As finance professionals, we often hear the same accounting topics come up day after day. This recurring series will help bring you up to speed on accounting. Today’s topic: What is ASC 842 (lease accounting)?
First, what does ASC 842 stand for, and why is it important? ASC is short for Accounting Standards Codification which is US GAAP (Generally Accepted Accounting Principles. 842 is the code number within ASC. Accounting standards govern how companies record and report transactions. To that end, ASC 842 governs leases and replaced ASC 840.
The international version of accounting standards is IFRS (International Financial Reporting Standards). IFRS 16 is the international equivalent for leases.

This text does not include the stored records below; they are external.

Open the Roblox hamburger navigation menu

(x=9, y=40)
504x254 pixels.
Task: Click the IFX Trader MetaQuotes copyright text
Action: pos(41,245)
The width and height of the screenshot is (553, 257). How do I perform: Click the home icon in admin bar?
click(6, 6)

Over the past several years, the US GAAP has been converging with the IFRS to provide a more consistent standard across countries and industries. As more companies expand beyond their borders, this is critical.
Lease Accounting Before the Change
Under ASC 840, companies distinguished between capital leases and operating leases. The balance sheet only included capital leases. Conversely, operating leases were a footnote on the financial statement. This excluded the impact of many leases from financial ratios and made it difficult to identify a company’s true debt load.

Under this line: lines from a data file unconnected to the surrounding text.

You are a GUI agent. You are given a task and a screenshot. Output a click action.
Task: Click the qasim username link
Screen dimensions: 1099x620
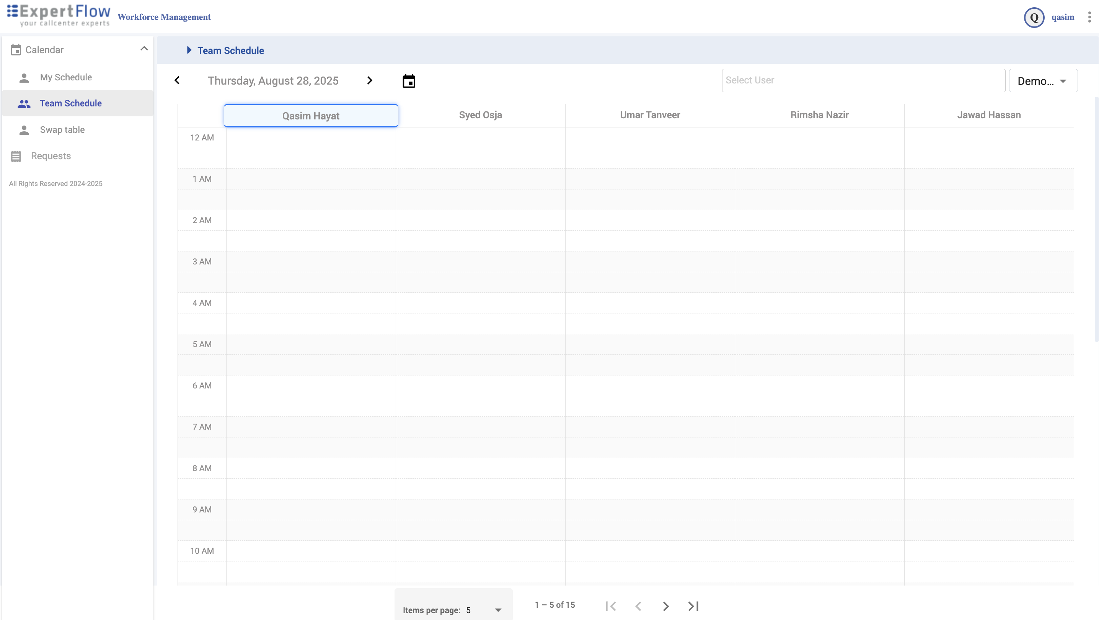[x=1062, y=17]
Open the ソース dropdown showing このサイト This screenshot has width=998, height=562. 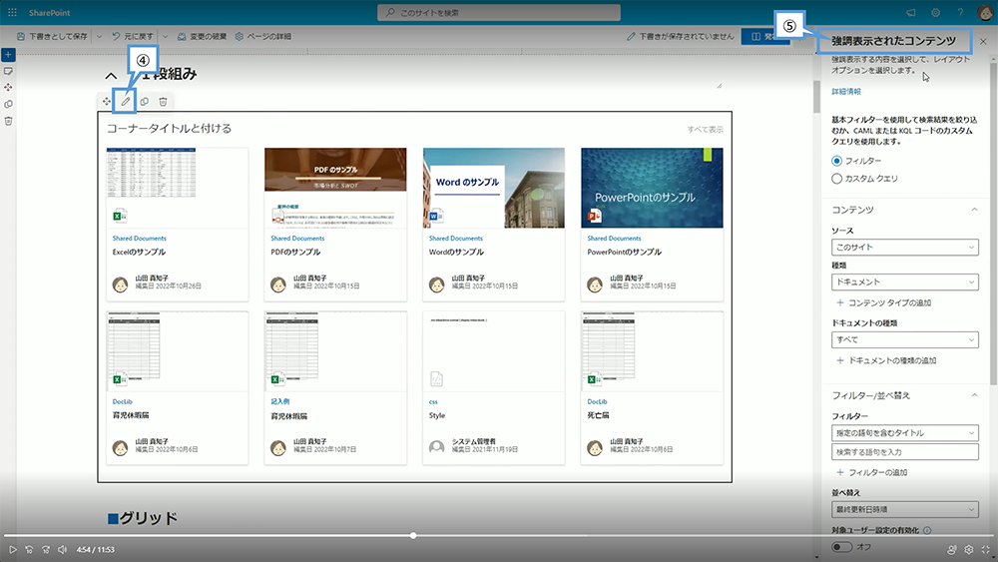pyautogui.click(x=904, y=247)
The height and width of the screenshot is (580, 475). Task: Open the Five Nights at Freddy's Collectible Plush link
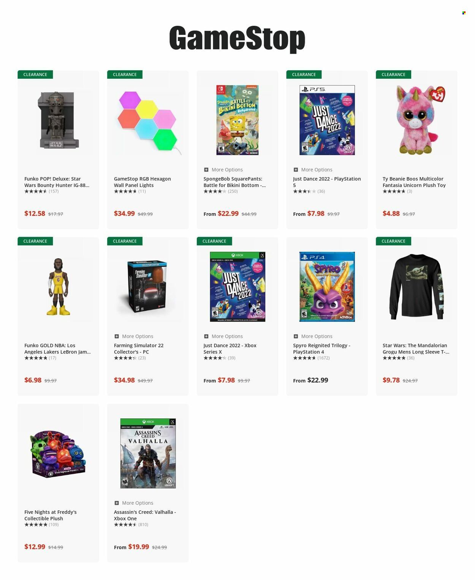click(x=51, y=515)
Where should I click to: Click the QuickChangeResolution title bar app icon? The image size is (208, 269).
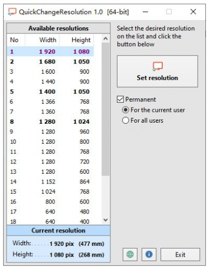(x=12, y=12)
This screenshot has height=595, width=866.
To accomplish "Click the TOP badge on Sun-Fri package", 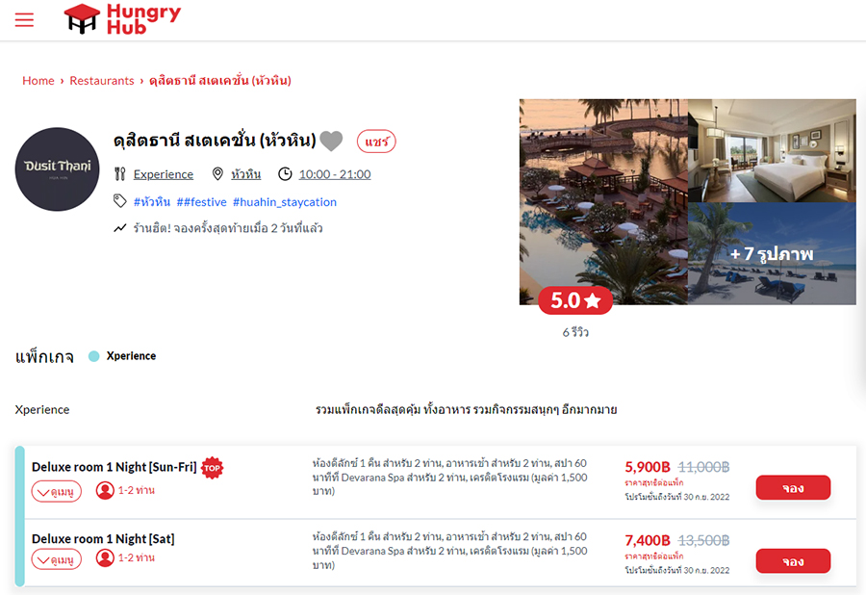I will (212, 468).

This loophole contributed to the demise of Enron. Because of this, a new standard to properly present leases on a balance sheet was necessary.
Lease Accounting After the Change
Following the change, leases are now classified as either a financial lease or an operating lease. This is a subtle but important change. Under ASC 842, if control of an asset is transferred in exchange for consideration, then it is a financial lease and must be recorded on the balance sheet. If the asset is allowed to be used but not controlled, then it is an operating lease.

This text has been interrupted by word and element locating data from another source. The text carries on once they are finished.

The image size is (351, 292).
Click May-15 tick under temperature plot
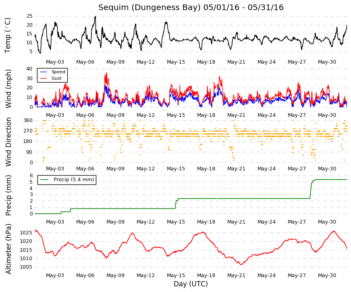(176, 62)
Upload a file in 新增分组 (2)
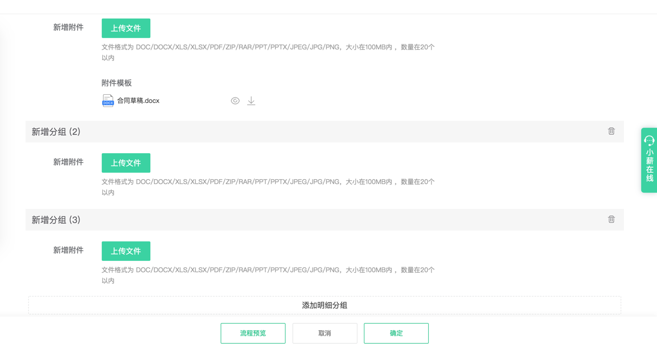 point(126,163)
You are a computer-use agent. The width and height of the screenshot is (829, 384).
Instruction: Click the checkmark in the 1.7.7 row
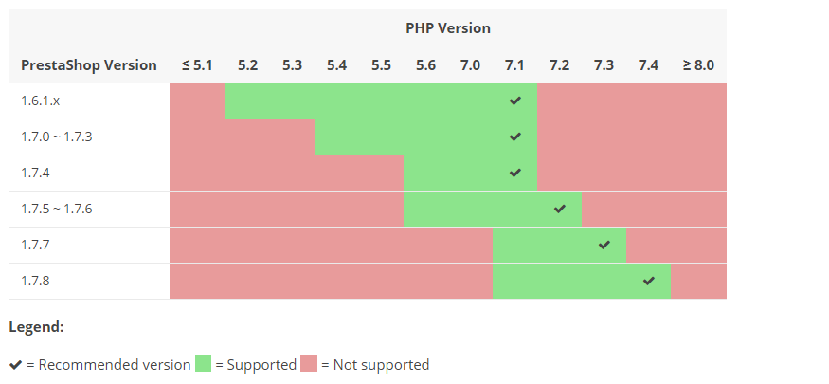coord(604,245)
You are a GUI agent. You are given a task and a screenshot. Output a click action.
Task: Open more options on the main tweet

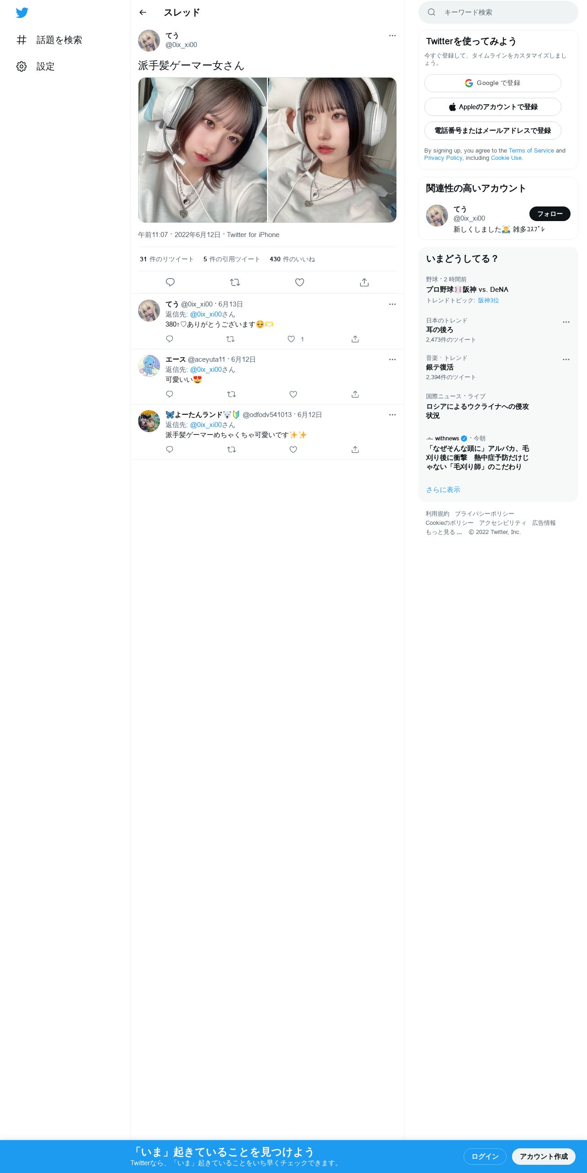pos(392,36)
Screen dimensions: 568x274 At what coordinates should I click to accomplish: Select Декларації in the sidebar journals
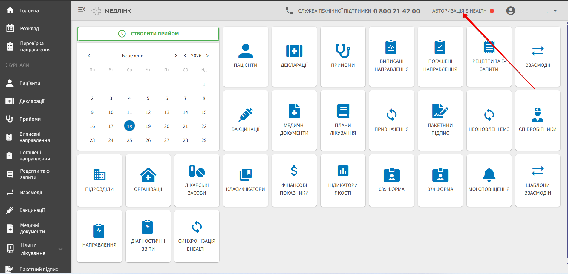tap(32, 101)
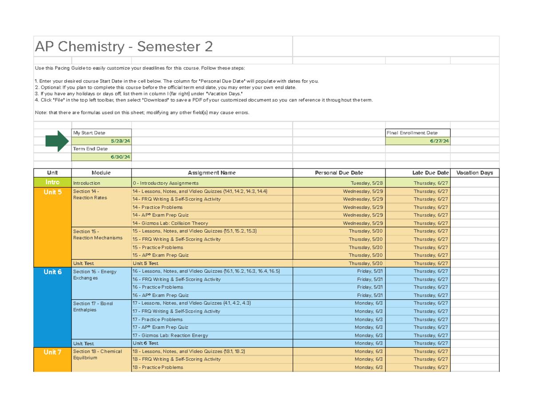Select the My Start Date value cell showing 5/28/24
Image resolution: width=533 pixels, height=411 pixels.
click(x=101, y=141)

How do we determine if a contract meets these criteria? And how do we know if control of an asset has been transferred? The new code gives us a two-part test to answer these questions.
Part 1: Indentified Asset
- A contract between the two parties must specifically mention and identify the asset.
- The asset is physically distinct.
- Lessor does not have the right to substitute the asset.
Part 2: Right to Control
- The lessee has the right to fully direct the use of the asset during the lease term.
- The lessee has the right to receive all the economic benefits of the asset during the lease term.
If the assets meet the conditions above, then it must be capitalized.
Impacts on Finance
To wrap up, let’s examine the impact on your day-to-day work as a finance professional.
- Forecasting – Capital leases will reduce operating expenses while increasing depreciation expenses. There may also be a slight timing adjustment if the monthly payment is not straight-lined. You will need to capture this change in geography in forecasting models.
- Balance Sheet – Assets (Capital Assets) and Liabilities (Leases) on the balance sheet will increase for any leases that were not previously capitalized.
- Analysis – The Financial Accounting Standards Board allowed companies to apply this change historically. This can cause noise in the results. As a finance professional, leadership may ask you to conduct additional analysis to Pro Forma results. This will help inform management of the impact and continue making the right decisions.